Yeah. That’s why I’m here. I do a lot of camping. I actually become completely aware when I'm in nature. My truest form. You know, I jump around like a kid again. And that’s the thing about the elements -- there’s no judgement there. It's beautiful.
Do you handle all the stress of the industry well? What has life on the road taught you?
To roll with the punches. There's a ton of people involved. Everyone’s playing a very crucial part in the process of putting on a show each night. To the manager or the band or even our bus driver, it helps you consider how everything works. We all have to play together so we can’t have bad energy on stage or anywhere else for that matter. Which is how it should be!
How do you feel about the relationship between audial and visual art? The cover of the record speaks volumes.

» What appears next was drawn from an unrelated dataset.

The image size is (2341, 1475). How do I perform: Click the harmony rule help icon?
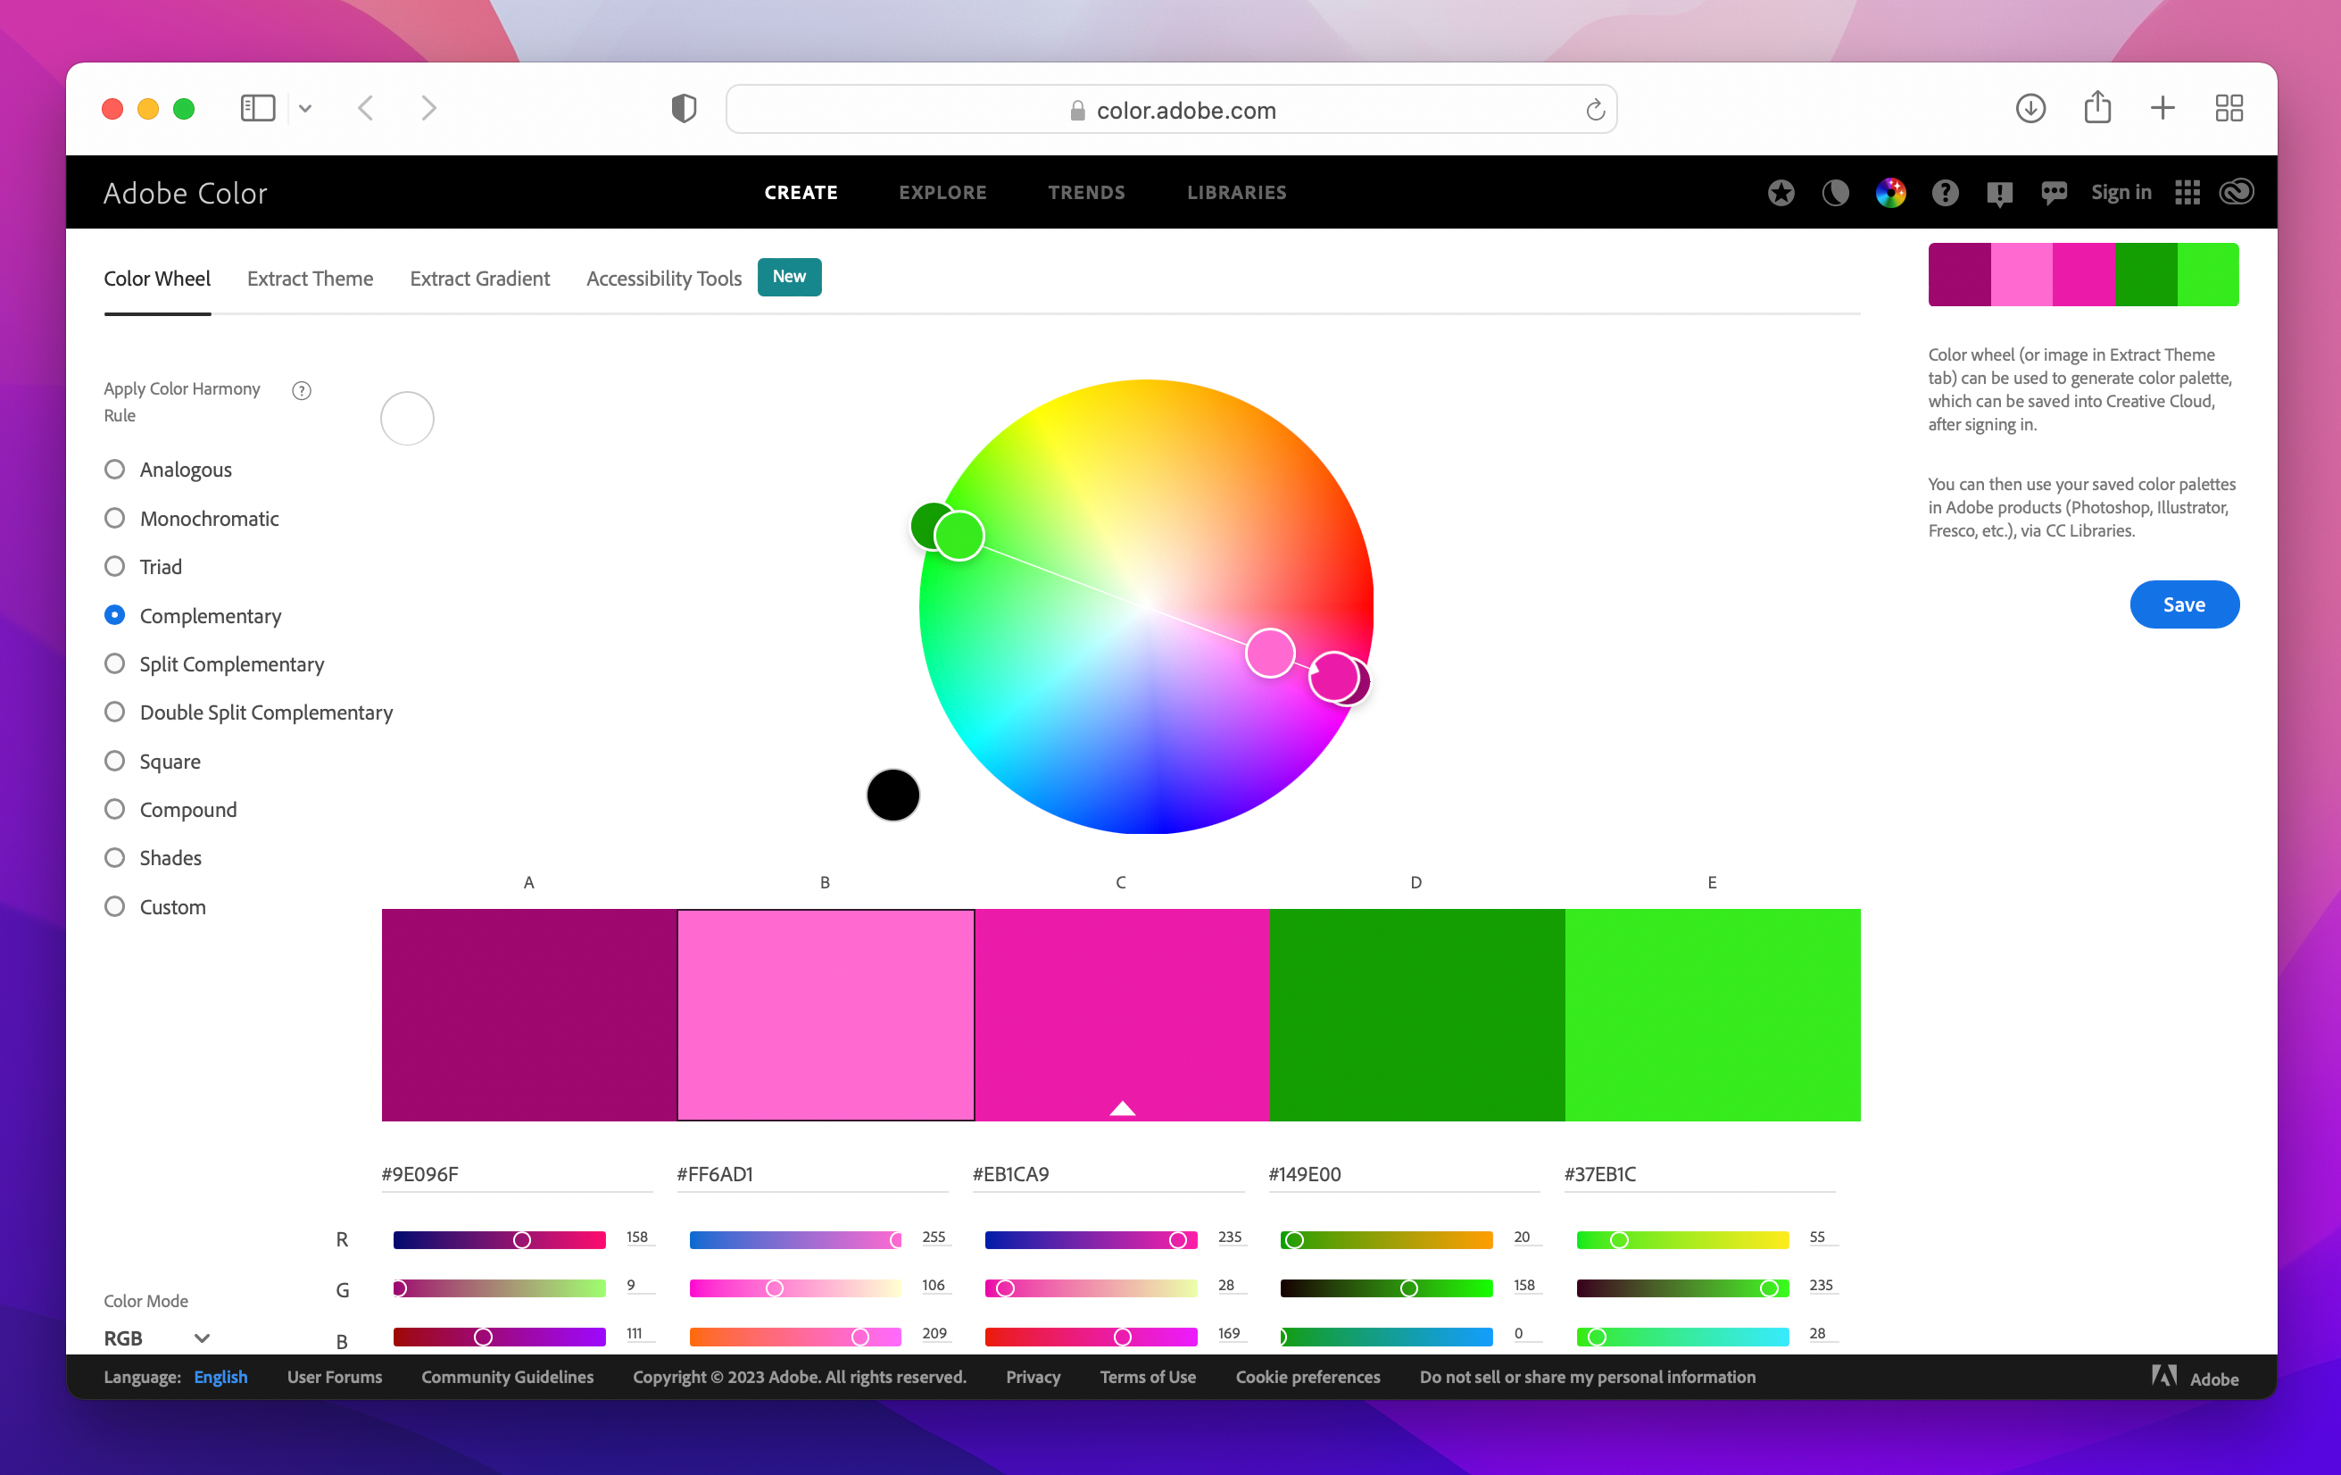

The way that the drawn cover came about was Gary Burden, just an absolute legend. He’s been around for so many decades (*working with people like The Doors, Neil Young, Crosby, Stills, Nash & Young and Joni Mitchell) and he has had so much transformation in every sense. When the record was made, he asked me for inspiration to start the artwork and I just told him to look up the word 'Telluric.' He looked it up on the spot, we had a little conversation and then he was like ‘I’ve got an idea!’ It was like a quick and easy collaboration, one word and it was like, 'I trust you.' It’s really nice to have people like Gary.
*On the cover art, Gary said, “This cover art conveys a person experiencing, literally diving into, a theory of the telluric world. A force that, in theory, we are all effected by, all day, every day. The realistic feet are literally being drawn into the world of this seventeenth century painting and wading across the mythic fields of Earthbound cosmic energy connected directly to the mythic deep Universe".
So Matt, how do you want to be remembered?
Oh, I don't know... I want to make the world worth. I think that’s something I can try to make work. I don't really know what I’m capable of and what kind of music I am going to make in the future, and I guess it’s not really up to me. It doesn’t really matter, as long as I can fuck shit up real bad.